Свет вспыхнул, осветив их, и они вновь окаменели. Светящаяся благодать покинула их, и вокруг опять стало темно. Истукан тоже застыл. Алим не заметил, когда дева уходила от камня. В свете выглянувшей из-за туч луны он успел лишь заметить, как сливается она с морем, погружаясь в него, и волосы ее развеваются, как живые.
Мелькнувшая было догадка пронизала его всего холодом, и ноги задеревенели. Луна опять спряталась за тучи, и стало темно. Или то потемнело в глазах.
Алим пронзил наползающую пустоту криком, и, сорвавшись, помчался домой, наполняясь радостью осознания того, что он живой.
Каждое мгновение этого живущего самого по себе движения было первым и последним. Алим же, уцепившись в него крепкой хваткой десятка своих рук, все свои силы вложил в то, чтобы не оторваться и не остаться там, в небытии.
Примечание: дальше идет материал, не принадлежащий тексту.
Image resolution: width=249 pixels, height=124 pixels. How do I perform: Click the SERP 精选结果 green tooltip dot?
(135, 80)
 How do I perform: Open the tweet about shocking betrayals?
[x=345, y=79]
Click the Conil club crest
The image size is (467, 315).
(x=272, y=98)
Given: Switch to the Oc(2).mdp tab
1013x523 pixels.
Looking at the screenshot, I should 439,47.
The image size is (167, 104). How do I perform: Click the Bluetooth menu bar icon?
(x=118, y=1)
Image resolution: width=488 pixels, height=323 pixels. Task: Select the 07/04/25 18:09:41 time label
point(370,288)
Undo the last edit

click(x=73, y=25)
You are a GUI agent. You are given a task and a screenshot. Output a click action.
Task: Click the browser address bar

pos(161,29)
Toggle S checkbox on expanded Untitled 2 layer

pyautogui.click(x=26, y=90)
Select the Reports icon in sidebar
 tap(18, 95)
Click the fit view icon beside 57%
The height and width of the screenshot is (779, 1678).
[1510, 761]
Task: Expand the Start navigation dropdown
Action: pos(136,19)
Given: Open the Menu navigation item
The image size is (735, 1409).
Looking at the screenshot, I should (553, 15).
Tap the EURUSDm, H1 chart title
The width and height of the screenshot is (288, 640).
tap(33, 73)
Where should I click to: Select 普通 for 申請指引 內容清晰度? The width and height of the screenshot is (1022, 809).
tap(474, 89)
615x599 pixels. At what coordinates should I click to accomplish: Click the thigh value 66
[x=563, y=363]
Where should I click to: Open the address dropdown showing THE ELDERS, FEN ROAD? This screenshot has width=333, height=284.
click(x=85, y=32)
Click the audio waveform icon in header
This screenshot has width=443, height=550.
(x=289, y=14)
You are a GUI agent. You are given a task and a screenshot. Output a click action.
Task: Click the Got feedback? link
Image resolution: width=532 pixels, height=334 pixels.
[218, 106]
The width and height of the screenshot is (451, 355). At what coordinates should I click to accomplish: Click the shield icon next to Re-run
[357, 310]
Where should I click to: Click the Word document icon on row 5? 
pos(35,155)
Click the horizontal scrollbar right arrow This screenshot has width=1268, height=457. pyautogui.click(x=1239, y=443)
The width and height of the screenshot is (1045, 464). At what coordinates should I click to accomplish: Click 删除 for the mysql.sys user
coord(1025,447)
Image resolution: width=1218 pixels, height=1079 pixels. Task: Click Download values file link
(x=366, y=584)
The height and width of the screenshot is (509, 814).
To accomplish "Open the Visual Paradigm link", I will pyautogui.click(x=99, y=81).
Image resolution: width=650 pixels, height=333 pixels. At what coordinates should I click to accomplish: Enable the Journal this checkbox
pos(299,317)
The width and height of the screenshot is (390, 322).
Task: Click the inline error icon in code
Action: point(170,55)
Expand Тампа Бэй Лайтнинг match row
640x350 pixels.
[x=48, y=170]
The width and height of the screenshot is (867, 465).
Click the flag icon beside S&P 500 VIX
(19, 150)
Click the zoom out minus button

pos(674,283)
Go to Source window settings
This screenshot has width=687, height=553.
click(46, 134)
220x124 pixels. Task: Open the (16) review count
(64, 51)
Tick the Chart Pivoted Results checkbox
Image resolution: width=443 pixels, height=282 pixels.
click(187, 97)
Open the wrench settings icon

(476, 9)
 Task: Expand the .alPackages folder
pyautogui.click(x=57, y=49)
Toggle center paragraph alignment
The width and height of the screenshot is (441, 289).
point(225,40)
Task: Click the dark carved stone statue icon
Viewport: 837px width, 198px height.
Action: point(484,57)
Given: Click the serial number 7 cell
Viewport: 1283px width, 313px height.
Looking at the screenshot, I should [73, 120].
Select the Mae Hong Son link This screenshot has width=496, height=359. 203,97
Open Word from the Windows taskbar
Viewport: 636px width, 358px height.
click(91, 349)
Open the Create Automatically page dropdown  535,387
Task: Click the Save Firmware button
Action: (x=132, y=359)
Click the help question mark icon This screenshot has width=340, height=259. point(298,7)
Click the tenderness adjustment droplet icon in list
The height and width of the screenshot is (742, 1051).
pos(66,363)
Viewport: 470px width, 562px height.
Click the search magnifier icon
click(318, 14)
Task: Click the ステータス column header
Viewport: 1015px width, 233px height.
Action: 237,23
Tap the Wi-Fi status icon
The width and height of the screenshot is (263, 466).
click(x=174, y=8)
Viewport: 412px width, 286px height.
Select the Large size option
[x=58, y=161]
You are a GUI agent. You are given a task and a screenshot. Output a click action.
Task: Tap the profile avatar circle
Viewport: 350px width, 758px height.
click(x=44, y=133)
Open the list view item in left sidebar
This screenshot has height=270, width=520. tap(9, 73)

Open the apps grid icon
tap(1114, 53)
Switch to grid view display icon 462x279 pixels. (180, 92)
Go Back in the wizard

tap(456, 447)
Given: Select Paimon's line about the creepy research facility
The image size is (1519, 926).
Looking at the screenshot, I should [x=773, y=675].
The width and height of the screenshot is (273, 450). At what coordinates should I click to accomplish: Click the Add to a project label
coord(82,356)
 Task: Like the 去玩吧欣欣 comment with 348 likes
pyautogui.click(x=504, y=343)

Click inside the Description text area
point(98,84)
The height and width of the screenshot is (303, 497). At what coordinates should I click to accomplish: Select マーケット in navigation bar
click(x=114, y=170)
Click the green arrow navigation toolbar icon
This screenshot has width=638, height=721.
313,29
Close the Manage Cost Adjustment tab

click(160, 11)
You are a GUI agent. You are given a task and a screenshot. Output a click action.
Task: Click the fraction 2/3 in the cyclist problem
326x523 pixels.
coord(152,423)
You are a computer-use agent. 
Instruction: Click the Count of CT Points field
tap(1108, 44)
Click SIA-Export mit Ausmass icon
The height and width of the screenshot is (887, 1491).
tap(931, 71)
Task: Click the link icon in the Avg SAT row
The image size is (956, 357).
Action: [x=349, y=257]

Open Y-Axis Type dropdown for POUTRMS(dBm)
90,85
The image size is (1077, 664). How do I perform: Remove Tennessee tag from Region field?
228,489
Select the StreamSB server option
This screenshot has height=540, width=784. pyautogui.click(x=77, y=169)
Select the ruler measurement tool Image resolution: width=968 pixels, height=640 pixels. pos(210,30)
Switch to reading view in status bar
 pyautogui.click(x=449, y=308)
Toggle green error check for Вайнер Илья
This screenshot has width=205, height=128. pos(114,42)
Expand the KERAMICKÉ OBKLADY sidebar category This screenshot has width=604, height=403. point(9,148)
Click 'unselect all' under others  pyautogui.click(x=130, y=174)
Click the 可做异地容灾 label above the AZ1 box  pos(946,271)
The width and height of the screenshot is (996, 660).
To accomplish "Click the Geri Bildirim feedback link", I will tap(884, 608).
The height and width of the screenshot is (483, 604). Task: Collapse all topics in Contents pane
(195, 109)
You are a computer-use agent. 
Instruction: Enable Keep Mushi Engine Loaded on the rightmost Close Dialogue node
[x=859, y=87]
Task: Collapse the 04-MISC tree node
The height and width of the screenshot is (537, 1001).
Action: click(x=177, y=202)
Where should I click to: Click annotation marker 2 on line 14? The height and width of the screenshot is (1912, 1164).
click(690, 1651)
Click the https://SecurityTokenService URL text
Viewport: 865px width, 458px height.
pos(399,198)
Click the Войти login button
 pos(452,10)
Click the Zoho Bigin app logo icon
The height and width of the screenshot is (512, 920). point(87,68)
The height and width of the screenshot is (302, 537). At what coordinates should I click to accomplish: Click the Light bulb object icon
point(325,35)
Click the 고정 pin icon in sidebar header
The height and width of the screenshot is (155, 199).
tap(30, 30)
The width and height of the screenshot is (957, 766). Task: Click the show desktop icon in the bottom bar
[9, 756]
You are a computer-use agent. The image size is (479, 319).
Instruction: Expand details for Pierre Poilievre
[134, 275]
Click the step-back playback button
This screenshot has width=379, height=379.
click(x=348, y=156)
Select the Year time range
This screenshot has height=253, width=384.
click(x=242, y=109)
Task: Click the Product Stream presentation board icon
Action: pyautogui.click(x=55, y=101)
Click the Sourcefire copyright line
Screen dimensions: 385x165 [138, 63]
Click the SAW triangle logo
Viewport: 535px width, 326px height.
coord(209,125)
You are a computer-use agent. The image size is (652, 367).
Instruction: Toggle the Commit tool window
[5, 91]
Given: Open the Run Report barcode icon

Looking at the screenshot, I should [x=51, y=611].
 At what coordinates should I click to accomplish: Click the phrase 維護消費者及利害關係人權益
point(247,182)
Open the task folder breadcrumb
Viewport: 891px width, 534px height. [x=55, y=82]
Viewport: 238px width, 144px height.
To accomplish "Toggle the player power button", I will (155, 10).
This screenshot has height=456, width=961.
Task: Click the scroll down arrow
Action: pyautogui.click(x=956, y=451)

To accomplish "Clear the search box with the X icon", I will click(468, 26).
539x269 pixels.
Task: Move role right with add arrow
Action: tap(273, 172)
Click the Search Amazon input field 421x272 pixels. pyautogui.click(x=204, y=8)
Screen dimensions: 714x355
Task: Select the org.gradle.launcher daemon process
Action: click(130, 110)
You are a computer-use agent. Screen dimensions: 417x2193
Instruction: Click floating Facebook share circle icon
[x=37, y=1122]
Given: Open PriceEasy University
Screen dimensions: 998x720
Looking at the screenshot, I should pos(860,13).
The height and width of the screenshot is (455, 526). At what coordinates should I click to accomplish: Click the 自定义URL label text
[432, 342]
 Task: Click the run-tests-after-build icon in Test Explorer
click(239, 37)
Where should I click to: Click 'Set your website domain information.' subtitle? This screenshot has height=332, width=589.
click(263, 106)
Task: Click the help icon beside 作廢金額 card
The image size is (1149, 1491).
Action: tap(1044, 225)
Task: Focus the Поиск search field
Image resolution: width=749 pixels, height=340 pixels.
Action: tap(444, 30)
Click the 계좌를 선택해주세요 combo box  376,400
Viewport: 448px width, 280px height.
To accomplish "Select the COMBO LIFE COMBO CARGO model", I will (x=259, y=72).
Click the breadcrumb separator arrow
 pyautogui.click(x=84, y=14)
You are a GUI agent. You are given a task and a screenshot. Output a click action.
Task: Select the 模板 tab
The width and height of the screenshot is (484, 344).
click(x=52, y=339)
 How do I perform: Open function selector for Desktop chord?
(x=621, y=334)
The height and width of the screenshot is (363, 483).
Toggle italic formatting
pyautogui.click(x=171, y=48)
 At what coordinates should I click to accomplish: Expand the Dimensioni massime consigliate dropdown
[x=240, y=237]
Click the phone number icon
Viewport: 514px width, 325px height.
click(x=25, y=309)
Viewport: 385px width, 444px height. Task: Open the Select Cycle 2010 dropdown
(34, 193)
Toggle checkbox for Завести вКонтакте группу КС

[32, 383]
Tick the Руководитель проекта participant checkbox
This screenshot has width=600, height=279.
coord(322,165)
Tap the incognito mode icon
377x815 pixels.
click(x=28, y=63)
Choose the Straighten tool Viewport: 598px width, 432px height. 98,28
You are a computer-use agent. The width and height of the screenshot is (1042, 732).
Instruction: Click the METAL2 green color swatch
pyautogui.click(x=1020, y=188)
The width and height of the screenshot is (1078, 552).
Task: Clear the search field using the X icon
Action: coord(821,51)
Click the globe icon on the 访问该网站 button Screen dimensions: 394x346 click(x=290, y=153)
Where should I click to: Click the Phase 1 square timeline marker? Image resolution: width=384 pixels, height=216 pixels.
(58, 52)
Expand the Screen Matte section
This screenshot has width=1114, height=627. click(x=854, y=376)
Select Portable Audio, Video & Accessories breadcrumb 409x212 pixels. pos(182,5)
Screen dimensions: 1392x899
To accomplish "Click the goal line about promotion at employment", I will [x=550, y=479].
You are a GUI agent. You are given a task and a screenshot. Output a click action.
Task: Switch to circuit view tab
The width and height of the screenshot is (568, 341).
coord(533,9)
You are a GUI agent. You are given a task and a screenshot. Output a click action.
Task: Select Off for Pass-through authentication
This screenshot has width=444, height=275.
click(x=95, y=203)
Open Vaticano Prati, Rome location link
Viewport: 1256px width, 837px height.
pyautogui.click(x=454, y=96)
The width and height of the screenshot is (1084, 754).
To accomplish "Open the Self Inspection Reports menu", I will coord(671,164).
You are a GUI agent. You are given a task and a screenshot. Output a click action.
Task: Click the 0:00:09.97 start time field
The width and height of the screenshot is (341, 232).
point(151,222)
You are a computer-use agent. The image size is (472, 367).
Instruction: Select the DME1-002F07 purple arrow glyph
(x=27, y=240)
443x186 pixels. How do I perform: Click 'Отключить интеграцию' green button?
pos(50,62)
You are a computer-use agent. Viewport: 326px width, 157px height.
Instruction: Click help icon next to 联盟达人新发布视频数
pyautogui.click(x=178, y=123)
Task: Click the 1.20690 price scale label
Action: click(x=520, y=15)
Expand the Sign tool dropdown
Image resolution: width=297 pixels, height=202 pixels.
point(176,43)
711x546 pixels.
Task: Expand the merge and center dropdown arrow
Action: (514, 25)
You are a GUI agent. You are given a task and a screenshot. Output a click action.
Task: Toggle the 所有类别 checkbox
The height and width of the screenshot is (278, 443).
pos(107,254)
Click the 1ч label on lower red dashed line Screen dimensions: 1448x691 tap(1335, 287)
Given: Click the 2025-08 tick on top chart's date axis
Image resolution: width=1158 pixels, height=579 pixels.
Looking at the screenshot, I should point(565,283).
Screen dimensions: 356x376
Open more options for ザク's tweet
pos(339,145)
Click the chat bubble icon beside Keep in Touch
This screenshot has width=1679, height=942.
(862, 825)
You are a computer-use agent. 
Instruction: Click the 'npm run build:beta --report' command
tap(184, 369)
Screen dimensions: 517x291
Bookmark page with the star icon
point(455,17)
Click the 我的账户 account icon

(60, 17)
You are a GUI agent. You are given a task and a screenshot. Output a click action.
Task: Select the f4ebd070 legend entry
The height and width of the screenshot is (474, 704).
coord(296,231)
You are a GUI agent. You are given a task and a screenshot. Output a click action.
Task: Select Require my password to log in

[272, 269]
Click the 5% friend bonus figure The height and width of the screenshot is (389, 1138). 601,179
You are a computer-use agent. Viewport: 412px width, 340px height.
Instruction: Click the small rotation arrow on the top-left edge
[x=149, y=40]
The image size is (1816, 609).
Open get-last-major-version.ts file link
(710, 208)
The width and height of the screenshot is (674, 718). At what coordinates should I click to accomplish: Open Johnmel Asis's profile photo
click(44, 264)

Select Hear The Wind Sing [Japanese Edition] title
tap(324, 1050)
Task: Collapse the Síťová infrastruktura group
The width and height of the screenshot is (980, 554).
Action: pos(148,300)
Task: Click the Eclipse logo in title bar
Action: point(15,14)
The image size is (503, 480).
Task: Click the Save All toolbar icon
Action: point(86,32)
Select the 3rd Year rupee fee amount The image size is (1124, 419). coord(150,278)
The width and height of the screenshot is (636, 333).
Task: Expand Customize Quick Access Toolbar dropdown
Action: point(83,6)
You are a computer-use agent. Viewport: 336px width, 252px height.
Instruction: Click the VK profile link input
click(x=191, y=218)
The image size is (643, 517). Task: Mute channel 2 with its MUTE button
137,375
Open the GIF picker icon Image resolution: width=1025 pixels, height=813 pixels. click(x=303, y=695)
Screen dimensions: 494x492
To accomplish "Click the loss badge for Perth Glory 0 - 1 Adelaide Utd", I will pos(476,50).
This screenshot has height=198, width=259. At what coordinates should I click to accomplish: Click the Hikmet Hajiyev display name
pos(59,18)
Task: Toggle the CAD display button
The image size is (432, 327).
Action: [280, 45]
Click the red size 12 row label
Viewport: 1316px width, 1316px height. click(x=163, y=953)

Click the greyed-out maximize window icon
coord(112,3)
И в то самое последнее мгновение, когда, казалось, силы и воля на исходе, он вскочил в окно, закрыл его, забился под одеяло, отключился.
Часть 3
Да будет свет
– Да будет свет, уж день наполнен желаний девственной толпой.
Весь день заряженная с утра новым духом счастливая троица купалась в лучах солнца, ласкающей мощи морских волн и заигрывании миров. Самое интересное, что все было неимоверно ярким, красочным и насыщенным, как никогда. И все было живым.
А вечером их ждала еще одна новость из нескольких миров, сплетенная в замысловатую сеть.
Часть 2
Игра сделала ход
Мишар верно оценил степень непредсказуемости разворачивающихся событий по тому, как с самого утра ему не удалось направить их по намеченному руслу. И намеренно отправил молодежь из дому, чтобы предстоящая встреча была ограничена в своей вариативности.
Поэтому, когда в дверь постучали, он был во всеоружии. Распахнув широко дверь и увидев сухощавого мужчину, он не стал говорить избитого: «Чем обязан» или «Я вас слушаю», а произнес:
– Удивительный сегодня день. Он каждую минуту наполняется новым и радостным. Я не удивлюсь, если и вы добавите в него приятную изюминку. Ведь так?
Мишар настолько неожиданно окунул пришельца в мир добродушия, что у того напрочь вышибло из головы весь заготовленный список вопросов и претензий. И в образовавшейся пустоте непрошенный гость не нашёлся, что сказать, кроме:
– Да, несомненно, – и расплылся в притянутой улыбке.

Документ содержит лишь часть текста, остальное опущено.